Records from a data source
☆ ☆ ☆ ☆ ☆

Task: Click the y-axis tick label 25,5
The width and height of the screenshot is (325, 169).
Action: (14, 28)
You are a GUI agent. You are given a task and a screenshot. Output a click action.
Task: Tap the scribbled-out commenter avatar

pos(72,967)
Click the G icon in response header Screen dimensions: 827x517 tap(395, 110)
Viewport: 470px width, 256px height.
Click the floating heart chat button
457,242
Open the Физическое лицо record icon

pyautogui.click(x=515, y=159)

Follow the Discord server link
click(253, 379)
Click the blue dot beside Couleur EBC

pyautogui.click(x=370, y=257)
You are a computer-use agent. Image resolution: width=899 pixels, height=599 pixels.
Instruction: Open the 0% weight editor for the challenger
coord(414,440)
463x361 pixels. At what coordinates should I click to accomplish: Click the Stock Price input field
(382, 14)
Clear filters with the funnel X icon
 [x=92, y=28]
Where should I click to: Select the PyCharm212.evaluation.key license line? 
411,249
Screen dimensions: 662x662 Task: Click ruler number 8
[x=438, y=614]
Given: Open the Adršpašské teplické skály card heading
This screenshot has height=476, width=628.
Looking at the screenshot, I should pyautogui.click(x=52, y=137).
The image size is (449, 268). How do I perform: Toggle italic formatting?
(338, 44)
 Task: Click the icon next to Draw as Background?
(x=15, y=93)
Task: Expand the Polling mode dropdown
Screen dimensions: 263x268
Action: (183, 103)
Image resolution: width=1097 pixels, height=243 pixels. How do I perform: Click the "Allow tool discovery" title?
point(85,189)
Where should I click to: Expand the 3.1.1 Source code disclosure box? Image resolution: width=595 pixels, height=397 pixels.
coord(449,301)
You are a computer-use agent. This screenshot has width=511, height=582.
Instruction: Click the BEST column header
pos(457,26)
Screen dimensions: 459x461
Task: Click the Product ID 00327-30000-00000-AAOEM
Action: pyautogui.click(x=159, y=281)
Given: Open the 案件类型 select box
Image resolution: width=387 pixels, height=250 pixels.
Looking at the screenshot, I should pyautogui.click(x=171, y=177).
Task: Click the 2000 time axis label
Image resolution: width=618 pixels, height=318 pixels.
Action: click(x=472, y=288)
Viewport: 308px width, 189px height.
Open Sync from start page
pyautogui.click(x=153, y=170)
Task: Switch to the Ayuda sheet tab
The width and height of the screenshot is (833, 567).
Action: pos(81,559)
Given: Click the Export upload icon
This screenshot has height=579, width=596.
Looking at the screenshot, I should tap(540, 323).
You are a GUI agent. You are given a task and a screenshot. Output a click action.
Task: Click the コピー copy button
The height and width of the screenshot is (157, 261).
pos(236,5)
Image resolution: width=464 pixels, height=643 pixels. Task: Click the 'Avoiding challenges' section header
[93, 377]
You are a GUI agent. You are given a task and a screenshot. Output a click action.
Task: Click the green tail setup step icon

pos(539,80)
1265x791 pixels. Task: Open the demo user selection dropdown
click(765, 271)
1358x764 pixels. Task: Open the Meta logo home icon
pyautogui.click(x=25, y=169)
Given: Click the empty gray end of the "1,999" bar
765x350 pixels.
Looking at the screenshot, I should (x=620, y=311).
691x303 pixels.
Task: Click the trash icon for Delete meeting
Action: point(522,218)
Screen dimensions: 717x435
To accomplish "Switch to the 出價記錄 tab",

☆ ☆ ☆ ☆ ☆

- **Task prompt**: Pull out every line in the data above that has the word "computer".

- **Completed exercise**:
You are a computer-use agent. Image resolution: width=899 pixels, height=599 pixels.
You are a computer-use agent. This screenshot has width=511, height=582.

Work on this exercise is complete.